But the event had been postponed while a major review was carried out, with organisers admitting they had “almost become victims of our own success”.

The Big Tent Festival was launched by the Falkland Centre for Stewardship in response to the staging of the G8 summit at Gleneagles, and quickly grew.

Although live music was at the core of its programme, the family friendly event also included cycling, walking, storytelling, arts and crafts, and local food and drink showcases. A string of improvements was ordered for the last event to boost its environmental credentials, including the introduction of compost toilets and solar showers at the campsite. The charity running the event, which has won financial backing from Fife Council and national funding body EventScotland, has now pulled the plug on the festival to concentrate on the smaller-scale events it runs the rest of the year.

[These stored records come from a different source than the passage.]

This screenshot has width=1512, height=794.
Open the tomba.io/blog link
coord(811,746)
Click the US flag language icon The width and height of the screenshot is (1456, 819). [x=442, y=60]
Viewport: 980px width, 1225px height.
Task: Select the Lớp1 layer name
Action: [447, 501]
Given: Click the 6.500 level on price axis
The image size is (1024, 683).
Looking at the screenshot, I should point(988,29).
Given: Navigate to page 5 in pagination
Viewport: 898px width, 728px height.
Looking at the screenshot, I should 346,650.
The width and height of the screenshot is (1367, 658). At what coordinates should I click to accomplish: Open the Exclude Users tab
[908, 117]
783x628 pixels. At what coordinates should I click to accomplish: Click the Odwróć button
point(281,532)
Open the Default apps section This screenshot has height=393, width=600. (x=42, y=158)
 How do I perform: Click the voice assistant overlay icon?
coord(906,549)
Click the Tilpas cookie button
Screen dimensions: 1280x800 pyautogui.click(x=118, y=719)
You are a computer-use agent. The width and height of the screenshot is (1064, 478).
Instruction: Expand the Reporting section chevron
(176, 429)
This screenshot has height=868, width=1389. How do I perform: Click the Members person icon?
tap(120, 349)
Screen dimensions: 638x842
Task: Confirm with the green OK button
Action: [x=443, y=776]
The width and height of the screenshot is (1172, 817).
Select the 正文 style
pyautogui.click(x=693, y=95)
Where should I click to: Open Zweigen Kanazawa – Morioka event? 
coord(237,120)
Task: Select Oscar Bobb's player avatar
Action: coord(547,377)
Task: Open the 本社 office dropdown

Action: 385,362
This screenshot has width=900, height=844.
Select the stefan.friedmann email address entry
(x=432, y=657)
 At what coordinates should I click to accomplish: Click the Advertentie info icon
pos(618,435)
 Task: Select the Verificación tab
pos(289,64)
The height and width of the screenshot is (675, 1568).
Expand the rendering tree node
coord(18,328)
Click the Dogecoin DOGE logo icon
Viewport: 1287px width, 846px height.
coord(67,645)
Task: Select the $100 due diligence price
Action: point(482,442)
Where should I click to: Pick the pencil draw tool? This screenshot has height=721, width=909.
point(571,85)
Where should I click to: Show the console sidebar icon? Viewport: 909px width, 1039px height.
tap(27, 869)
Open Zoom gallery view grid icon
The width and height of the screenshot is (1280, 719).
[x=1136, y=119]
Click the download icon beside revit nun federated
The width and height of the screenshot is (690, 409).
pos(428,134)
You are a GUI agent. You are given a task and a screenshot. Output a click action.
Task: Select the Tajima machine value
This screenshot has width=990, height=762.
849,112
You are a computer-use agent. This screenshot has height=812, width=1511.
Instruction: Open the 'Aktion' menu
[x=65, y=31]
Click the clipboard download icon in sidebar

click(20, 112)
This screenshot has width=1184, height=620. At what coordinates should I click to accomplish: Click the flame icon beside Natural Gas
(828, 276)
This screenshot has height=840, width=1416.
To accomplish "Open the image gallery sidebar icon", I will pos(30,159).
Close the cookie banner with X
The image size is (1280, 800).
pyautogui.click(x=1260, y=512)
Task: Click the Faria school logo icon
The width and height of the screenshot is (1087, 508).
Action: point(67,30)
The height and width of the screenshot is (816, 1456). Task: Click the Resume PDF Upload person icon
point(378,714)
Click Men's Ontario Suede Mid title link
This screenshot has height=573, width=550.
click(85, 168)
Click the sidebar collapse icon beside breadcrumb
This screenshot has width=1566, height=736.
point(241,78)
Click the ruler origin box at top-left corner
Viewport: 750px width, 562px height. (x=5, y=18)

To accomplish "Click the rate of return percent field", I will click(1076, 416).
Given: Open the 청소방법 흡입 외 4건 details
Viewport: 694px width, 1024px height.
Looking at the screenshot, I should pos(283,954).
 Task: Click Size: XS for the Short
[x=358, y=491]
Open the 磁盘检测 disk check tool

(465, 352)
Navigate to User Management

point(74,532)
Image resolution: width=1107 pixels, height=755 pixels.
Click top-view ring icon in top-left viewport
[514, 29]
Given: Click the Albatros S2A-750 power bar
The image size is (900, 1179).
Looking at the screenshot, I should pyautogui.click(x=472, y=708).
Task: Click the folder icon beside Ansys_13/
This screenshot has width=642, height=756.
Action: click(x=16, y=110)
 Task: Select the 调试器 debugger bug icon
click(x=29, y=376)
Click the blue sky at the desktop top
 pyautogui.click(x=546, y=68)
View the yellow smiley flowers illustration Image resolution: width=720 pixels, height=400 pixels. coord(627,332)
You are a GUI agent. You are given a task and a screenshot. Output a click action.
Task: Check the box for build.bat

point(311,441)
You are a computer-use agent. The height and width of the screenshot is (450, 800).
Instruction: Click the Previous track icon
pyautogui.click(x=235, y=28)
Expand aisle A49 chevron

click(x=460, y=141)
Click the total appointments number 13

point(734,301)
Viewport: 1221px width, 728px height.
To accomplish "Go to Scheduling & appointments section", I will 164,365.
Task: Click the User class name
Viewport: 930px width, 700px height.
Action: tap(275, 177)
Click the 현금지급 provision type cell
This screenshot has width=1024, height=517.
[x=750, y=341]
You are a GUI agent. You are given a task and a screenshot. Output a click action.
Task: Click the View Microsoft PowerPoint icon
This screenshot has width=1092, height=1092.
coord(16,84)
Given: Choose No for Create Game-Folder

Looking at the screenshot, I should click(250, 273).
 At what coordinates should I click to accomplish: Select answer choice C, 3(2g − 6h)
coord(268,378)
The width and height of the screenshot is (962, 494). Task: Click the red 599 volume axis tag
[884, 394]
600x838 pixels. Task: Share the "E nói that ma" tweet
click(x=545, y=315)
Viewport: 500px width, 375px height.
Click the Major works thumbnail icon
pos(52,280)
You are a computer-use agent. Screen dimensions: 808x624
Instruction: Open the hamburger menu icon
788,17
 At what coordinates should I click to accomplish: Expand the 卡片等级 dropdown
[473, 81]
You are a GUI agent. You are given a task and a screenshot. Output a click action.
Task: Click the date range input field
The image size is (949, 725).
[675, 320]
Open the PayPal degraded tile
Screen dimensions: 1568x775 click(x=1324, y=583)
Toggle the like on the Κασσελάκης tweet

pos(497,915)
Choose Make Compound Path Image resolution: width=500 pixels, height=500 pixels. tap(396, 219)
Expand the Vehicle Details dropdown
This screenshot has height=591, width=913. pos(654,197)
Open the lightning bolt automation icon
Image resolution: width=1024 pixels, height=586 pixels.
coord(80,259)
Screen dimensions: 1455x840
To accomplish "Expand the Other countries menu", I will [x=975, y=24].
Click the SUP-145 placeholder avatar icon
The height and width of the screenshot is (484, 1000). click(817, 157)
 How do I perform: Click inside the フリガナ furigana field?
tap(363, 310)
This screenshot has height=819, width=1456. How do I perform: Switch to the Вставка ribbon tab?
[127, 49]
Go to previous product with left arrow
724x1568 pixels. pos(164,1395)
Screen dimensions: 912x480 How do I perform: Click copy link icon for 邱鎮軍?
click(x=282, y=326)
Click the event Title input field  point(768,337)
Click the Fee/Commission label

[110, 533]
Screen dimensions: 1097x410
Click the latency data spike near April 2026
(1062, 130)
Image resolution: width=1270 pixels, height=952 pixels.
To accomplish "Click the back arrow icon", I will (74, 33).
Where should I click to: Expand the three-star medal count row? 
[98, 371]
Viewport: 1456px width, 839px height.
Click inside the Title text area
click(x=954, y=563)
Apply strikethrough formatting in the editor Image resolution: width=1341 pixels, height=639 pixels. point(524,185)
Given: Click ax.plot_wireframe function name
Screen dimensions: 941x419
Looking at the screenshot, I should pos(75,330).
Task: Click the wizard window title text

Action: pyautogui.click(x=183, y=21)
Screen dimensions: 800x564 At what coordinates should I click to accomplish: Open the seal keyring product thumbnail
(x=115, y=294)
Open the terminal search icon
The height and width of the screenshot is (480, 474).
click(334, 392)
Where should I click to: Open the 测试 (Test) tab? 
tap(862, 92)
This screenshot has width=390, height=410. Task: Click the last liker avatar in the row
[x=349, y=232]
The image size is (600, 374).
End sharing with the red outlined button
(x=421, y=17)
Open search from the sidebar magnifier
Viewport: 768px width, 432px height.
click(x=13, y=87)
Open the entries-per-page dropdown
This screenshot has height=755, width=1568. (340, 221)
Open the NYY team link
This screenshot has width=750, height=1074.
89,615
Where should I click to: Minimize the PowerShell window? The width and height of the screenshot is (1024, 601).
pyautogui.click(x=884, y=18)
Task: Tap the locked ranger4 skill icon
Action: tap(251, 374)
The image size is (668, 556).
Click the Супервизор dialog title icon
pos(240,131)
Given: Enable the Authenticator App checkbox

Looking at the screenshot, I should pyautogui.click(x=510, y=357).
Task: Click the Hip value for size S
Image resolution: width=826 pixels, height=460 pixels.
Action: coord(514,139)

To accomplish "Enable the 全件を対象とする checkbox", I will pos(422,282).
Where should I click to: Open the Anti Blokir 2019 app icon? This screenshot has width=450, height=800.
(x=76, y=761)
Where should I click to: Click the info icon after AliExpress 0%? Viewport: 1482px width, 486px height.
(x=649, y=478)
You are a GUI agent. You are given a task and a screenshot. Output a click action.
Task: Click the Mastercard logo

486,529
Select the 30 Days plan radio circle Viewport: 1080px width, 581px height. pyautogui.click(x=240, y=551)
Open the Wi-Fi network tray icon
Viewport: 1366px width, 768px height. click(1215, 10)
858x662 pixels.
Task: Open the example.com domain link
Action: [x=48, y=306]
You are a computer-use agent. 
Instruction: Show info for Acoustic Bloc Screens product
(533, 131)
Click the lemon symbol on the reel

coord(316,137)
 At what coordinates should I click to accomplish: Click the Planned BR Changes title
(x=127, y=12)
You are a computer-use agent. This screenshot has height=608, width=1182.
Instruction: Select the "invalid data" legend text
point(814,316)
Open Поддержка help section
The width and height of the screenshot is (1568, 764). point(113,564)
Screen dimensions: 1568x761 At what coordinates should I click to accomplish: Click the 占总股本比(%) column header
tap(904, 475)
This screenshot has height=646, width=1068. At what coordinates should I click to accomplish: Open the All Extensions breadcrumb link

More than 370 festivals are currently held across Scotland and this year’s calendar is busier than ever, with events to mark the 700th anniversary of the Battle of Bannockburn, 100th anniversary of the death of conservationist John Muir and 50th anniversary of the Forth Road Bridge – all of which are being promoted under the banner of Homecoming 2014.

Rock Ness, the annual musical festival staged on the banks of Loch Ness, was hit by poor ticket sales last year, while organisers of T in the Park, the country’s biggest outdoor event, recently won permission to extend its running time to 1am on the Saturday after being left with several thousand unsold tickets in 2013.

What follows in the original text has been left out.